SGB VI § 243 Abs. 2, §§ 243a, 307a, 300 Abs. 4 S. 1, § 315a; SozPflVRV § 49

 

Verfahrensgang

LSG Sachsen-Anhalt (Urteil vom 08.03.1995; Aktenzeichen L 1 An 26/94)

SG Dessau (Gerichtsbescheid vom 09.05.1994; Aktenzeichen S 2 J 31/93)

 

Nachgehend

BVerfG (Beschluss vom 15.01.2004; Aktenzeichen 1 BvR 936/97)

 

Tenor

Auf die Revision der Beklagten wird das Urteil des Landessozialgerichts Sachsen-Anhalt vom 8. März 1995 aufgehoben.

Die Berufung der Klägerin gegen den Gerichtsbescheid des Sozialgerichts Dessau vom 9. Mai 1994 wird zurückgewiesen.

Die Beteiligten haben einander außergerichtliche Kosten auch für das Berufungs- und Revisionsverfahren nicht zu erstatten.

 

Tatbestand

I

Die Beteiligten streiten darüber, ob die Beklagte der Klägerin höhere Hinterbliebenenrente nach ihrem geschiedenen Ehegatten (Versicherten) zu gewähren hat.

* [DATENSATZ]:
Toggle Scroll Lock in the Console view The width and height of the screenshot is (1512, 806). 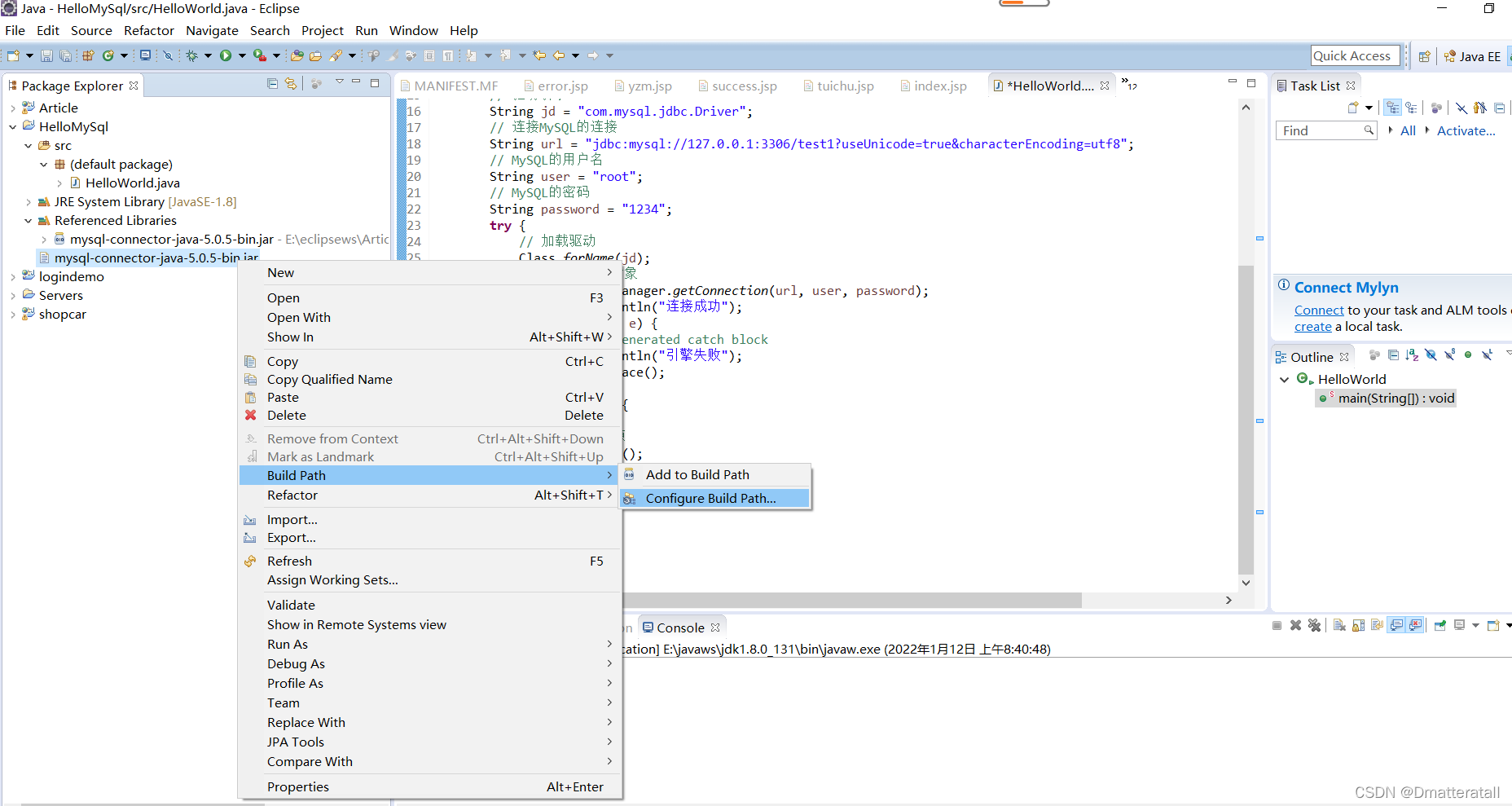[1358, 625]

--

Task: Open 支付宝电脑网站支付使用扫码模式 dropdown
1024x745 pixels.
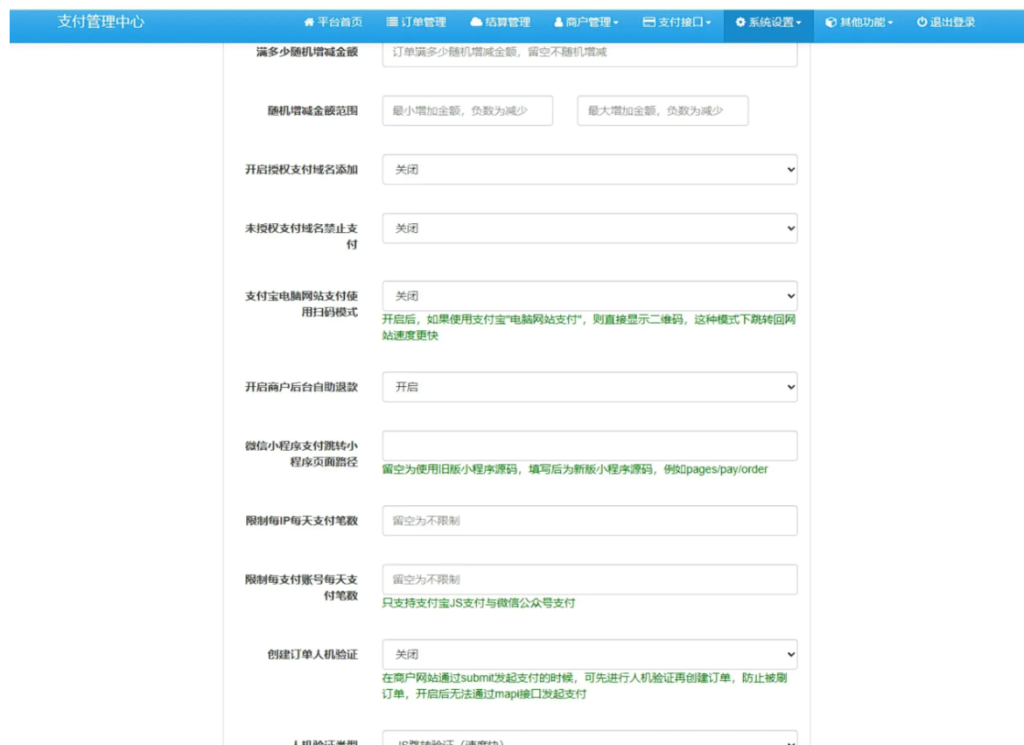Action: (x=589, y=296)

* [ZU ERLEDIGEN]:
1. Wiederhole aus dem Urteilsauszug wortgetreu die Passage von „Die Beteiligten haben“ bis einschließlich „zu gewähren hat.“.
2. Führe den Urteilsauszug zur Hinterbliebenenrente im Anschluss an seinen letzten Satz weiter.

* [ANTWORTEN JE AUFGABE]:
1.
Die Beteiligten haben einander außergerichtliche Kosten auch für das Berufungs- und Revisionsverfahren nicht zu erstatten.

 

Tatbestand

I

Die Beteiligten streiten darüber, ob die Beklagte der Klägerin höhere Hinterbliebenenrente nach ihrem geschiedenen Ehegatten (Versicherten) zu gewähren hat.

2.
Die Ehe der Klägerin mit dem im Jahre 1983 verstorbenen Versicherten W.… T.… wurde im März 1970 im Beitrittsgebiet geschieden. Die Klägerin erhielt vom Versicherten aufgrund eines Vergleichs von November 1969 vor dem Kreisgericht Zerbst Unterhaltszahlungen in Höhe von monatlich 220,00 M. Nach dem Tode des Versicherten leistete der FDGB – Verwaltung der Sozialversicherung – Unterhaltsrente in gleicher Höhe. Mit Bescheid vom 28. November 1991 wertete die BfA die Unterhaltsrente in eine große Witwenrente in Höhe von 220,01 DM monatlich – beginnend mit dem 1. Januar 1992 – um. In der Anlage 1 des Bescheides teilte die BfA erläuternd mit, daß die für Dezember 1991 gezahlte Unterhaltsrente in Höhe von 220,00 DM weitergezahlt werde, weil die maschinell verfügbaren Daten nicht ausreichten, um persönliche Entgeltpunkte im maschinellen Verfahren zu errechnen; damit ergebe sich auch kein Monatsbetrag der Rente aus Entgeltpunkten. Dieser Betrag sei um 6,84 % zu erhöhen; nach Abzug des Krankenversicherungsbeitrags in Höhe von 12,8 % ergebe sich der monatliche Zahlbetrag von 220,01 DM.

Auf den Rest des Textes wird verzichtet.